UW-Whitewater’s Stephanie Hensel excels at international business competition
Stephanie Hensel, a Accounting major from Whitewater, at the University of Wisconsin-Whitewater, was one of two students from the university who participated in the X-Culture Global Business Week 2024, which was held July 7-13 at Mae Fah Luang University in Chiang Rai, Thailand.
Stephanie Hensel, an accounting and international business major from Oconto Falls, Wisconsin, and Itzuri Contreras, an international business major from Manzanillo, Mexico, represented UW-Whitewater at the competition, where participants are provided opportunities to complete and compete in a client consulting project challenge, attend professional development and academic sessions, and experience cultural visits and events, all while collaborating with other X-Culture students and faculty.
Hensel and Contreras each started their journey to the X-Culture competition as students in UW-Whitewater’s introduction to international business class with Andy Ciganek, professor of information technology and supply chain management in the university’s College of Business and Economics (CoBE).

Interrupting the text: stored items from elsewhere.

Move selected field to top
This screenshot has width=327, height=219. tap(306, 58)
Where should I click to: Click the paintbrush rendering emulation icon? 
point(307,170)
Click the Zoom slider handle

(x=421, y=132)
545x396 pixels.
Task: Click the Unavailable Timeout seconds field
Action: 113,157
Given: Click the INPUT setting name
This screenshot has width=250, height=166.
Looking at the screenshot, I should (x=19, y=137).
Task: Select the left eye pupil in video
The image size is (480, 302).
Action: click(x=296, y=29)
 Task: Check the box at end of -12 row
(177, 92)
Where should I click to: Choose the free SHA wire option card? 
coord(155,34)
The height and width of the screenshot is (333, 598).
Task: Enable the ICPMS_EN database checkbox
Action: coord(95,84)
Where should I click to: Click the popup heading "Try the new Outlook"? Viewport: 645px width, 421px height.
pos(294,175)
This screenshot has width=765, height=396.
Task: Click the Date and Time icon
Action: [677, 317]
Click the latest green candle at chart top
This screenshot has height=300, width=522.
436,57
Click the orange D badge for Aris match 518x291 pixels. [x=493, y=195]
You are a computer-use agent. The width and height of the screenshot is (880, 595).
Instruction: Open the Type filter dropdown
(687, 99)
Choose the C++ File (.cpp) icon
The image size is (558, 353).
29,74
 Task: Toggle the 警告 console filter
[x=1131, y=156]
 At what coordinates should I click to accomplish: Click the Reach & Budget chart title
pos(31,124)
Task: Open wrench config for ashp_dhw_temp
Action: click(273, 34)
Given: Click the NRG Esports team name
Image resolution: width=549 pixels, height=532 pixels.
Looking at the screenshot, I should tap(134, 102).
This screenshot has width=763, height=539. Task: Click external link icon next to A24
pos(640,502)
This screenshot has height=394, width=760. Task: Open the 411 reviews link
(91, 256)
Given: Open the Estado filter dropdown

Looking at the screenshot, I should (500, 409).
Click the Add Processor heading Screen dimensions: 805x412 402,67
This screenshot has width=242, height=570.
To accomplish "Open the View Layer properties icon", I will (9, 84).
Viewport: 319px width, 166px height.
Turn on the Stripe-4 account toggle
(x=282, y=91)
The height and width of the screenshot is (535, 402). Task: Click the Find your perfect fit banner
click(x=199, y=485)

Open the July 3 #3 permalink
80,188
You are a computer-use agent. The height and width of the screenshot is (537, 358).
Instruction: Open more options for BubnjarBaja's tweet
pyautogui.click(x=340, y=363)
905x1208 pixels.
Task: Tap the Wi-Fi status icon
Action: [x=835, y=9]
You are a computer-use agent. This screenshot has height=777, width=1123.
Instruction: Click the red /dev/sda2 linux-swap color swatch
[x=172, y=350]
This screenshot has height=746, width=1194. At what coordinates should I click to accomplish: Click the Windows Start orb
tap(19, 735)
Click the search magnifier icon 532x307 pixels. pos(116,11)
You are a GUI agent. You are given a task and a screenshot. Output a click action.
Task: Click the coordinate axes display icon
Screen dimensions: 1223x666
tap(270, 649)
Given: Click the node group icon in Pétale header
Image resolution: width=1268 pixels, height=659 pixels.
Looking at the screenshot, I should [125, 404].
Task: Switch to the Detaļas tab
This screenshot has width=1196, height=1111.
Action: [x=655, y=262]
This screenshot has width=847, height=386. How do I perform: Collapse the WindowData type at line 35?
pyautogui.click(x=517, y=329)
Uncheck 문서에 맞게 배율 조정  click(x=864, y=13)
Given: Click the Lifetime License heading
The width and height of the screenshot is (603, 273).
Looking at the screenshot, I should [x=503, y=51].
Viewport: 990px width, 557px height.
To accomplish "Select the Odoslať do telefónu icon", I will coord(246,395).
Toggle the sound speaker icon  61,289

They were among 150 students selected from around the world from a pool of thousands of students who participated in the competition throughout the year after earning high scores in peer reviews.
Contreras’s team included students from India, Morocco, Myanmar and the U.S. The group worked to complete a comprehensive business plan, which included a five-year marketing strategy, for Sooknirund Hotel in Chiang Rai.
“It was awesome to network with people around the world – you never know when you’ll do business with them in the future,” said Contreras, an international student who founded UW-Whitewater’s Omega Pi Lambda chapter. “It was cool for me to learn about other cultures and how people from other countries like to work. I would absolutely do it again.”
Hensel, a first-generation college student, worked with students from Myanmar, the Ivory Coast and the U.S. to win the competition after building a global expansion plan for Suwirun, an organic Thai tea company. She and her team suggested that the company enter the tourism sector.
“The best part was all of the people I met,” said Hensel, who works in UW-Whitewater’s Center for Global Education. “They were all great and so outgoing.”